Anu, how is it going? Are you having any trouble?

@Sumana, Thanks for asking. I have a problem with the settings on my computer and is not related to the bug directly. Once I can set that right, I can start working on this bug.

sumanah wrote:

Anu, are you still having trouble with your computer settings?

ritusparks wrote:

Hey! Could I work on this bug?? I am a newbie! Could somebody assign me the bug and tell me how to get started?

RituS: See comment 3 & comment 4 for specific things to consider for this issue; for general info/help see https://www.mediawiki.org/wiki/Developer_access . If something with MediaWiki development is unclear *in general*, please check out https://www.mediawiki.org/wiki/MediaWiki_on_IRC or https://lists.wikimedia.org/mailman/listinfo .

A few questions: Is IE's autodetection really so bad that we need to reject valid binary images because they have something that looks like HTML in them? Also, how did HTML (or something that looks sort of like HTML) end up in an EXIF tag in the first place? If there's no non-contrived way, then is this worth worrying about? Finally, is the right way to "fix" this really to link users to a page telling them how to remove EXIF data?

(In reply to Jackmcbarn from comment #10)
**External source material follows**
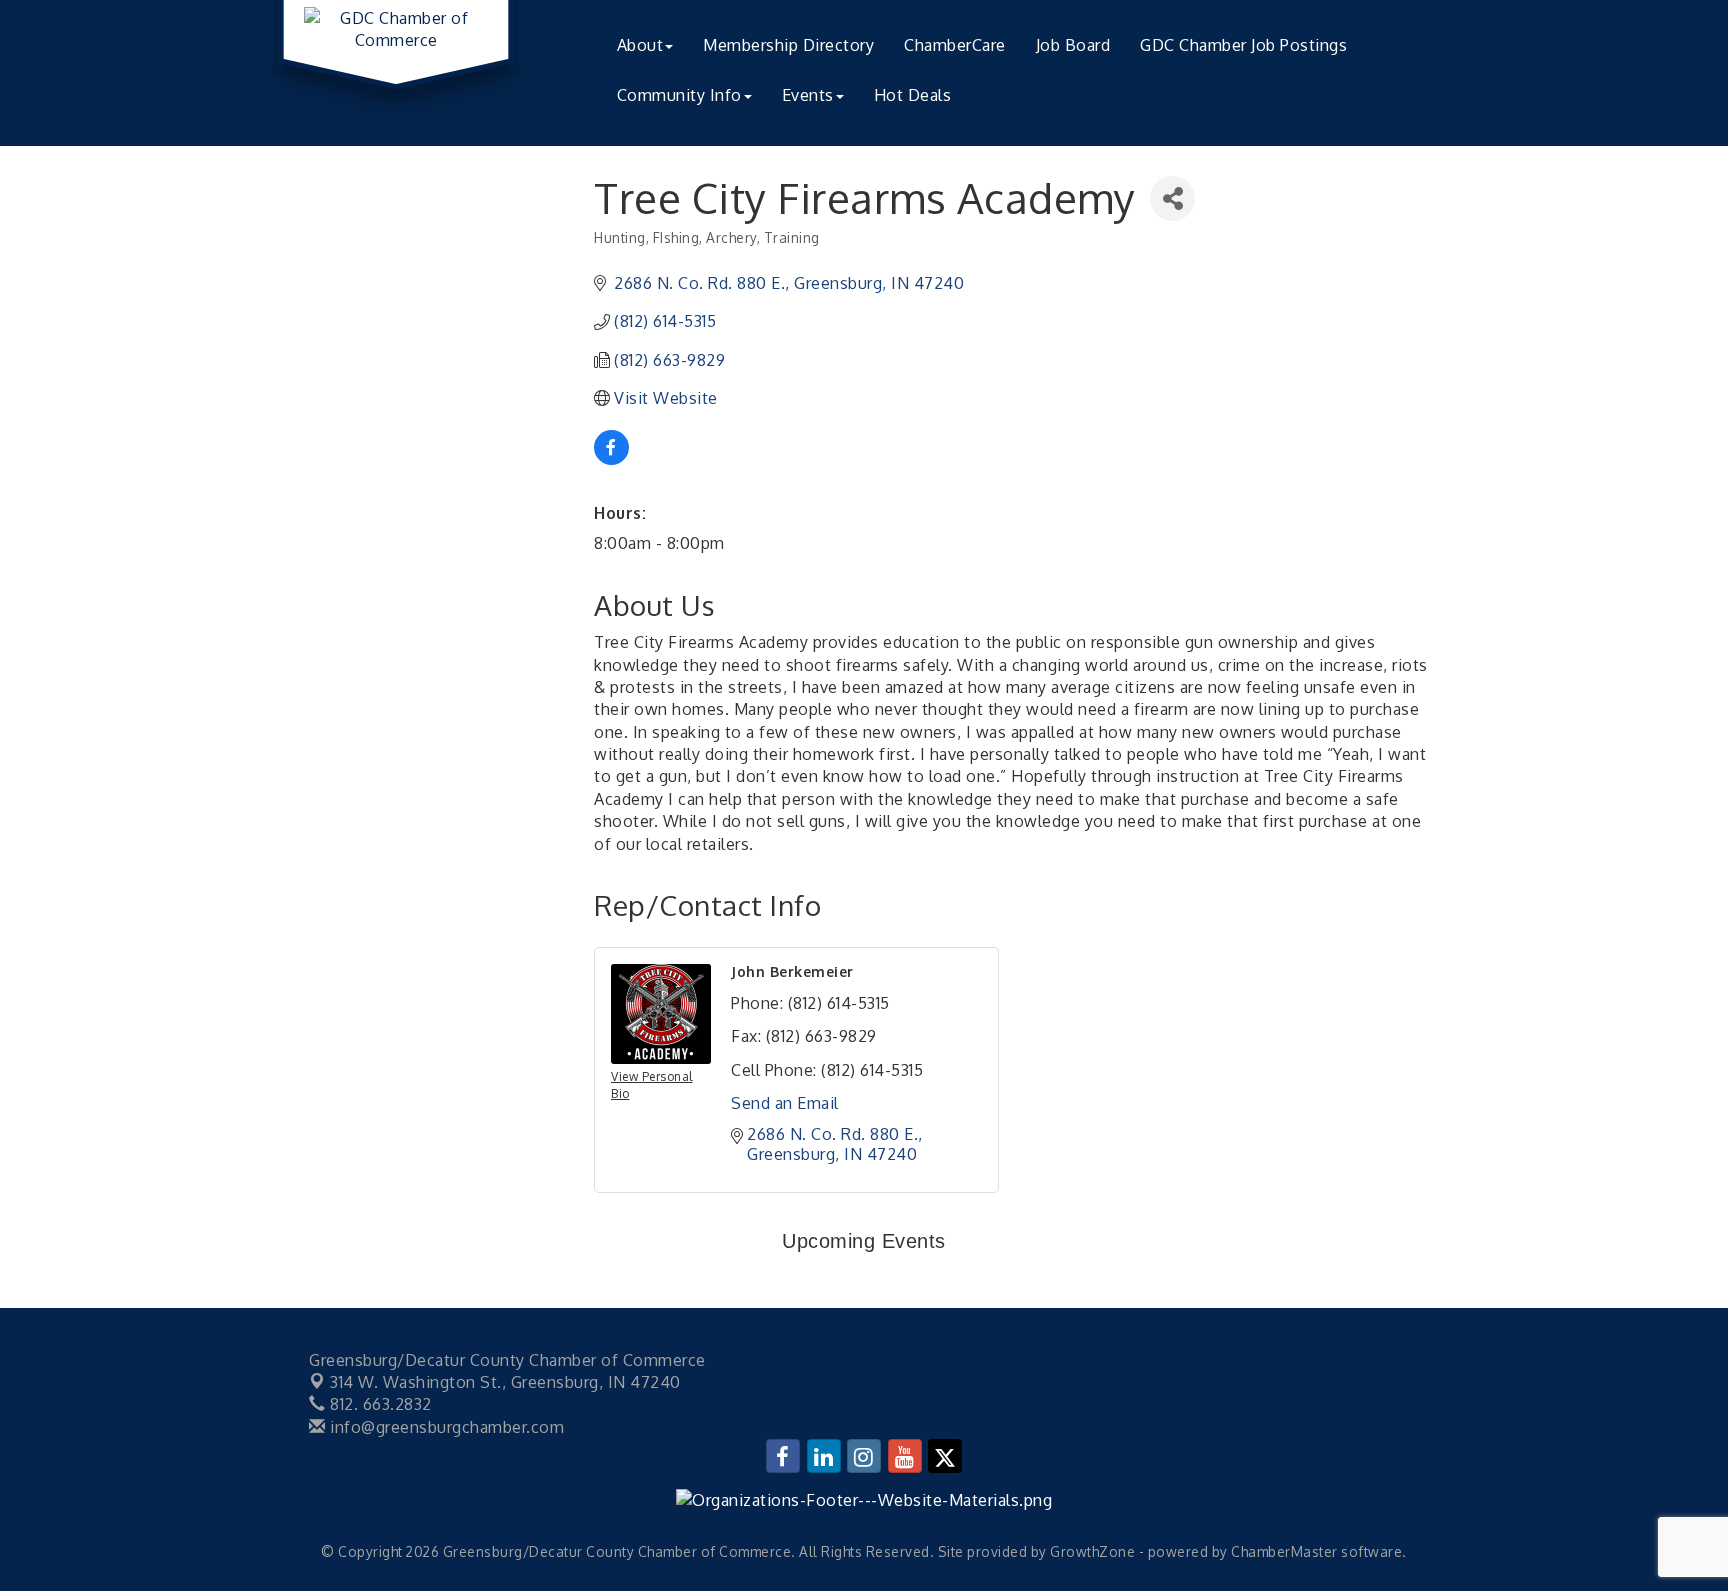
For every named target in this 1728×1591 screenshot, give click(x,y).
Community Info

A few questions: Is IE's autodetection really so bad that we need to reject
valid binary images because they have something that looks like HTML in
them? Also, how did HTML (or something that looks sort of like HTML) end up
in an EXIF tag in the first place? If there's no non-contrived way, then is
this worth worrying about? Finally, is the right way to "fix" this really to
link users to a page telling them how to remove EXIF data?

IE6 has shockingly bad content detection

Html ends up in exif tags mostly from people adding things like <a href=... to exif tags

One possible alternative fix (would need review safety of this) i think would be to have mw modify the file to add 255 bytes of padding (jpg allows padding markers in file immediately after the first marker. The other case this issue happens is certain xml formats, which allow whitespace padding).

I started working on this bug.

My current fix consists in adding a link (that redirects the user to a page that has information regarding to how to delete the 'bad' tag (still working on the page, I somehow added bad advice and inaccuracies)) to the error message received when uploading a file.

I was wondering if I should continue like this or change the fix with the padding solution (even though the user can also upload non-jpeg files).

I was wondering if I should continue like this or change the fix with the
padding solution (even though the user can also upload non-jpeg files).

The padding thing is much much much more complicated (bug 25707), and also requires review of its soundness by somebody who knows the ins and outs of the IE content detection. I'd recommend just working on changing the message, at least for now (If you're interested, you can of course work on the padding thing, but its a much bigger job then what one would normally want to take on for a first bug to fix).

Change 164726 had a related patch set uploaded by Tuxilina:
Improved user feedback in html detected upload error

https://gerrit.wikimedia.org/r/164726

I changed the message and I added a link to https://www.mediawiki.org/wiki/Remove_Exif_tags . Now I just need some help to make this page accurate, and not full of bad advice. Should I leave this help page blank?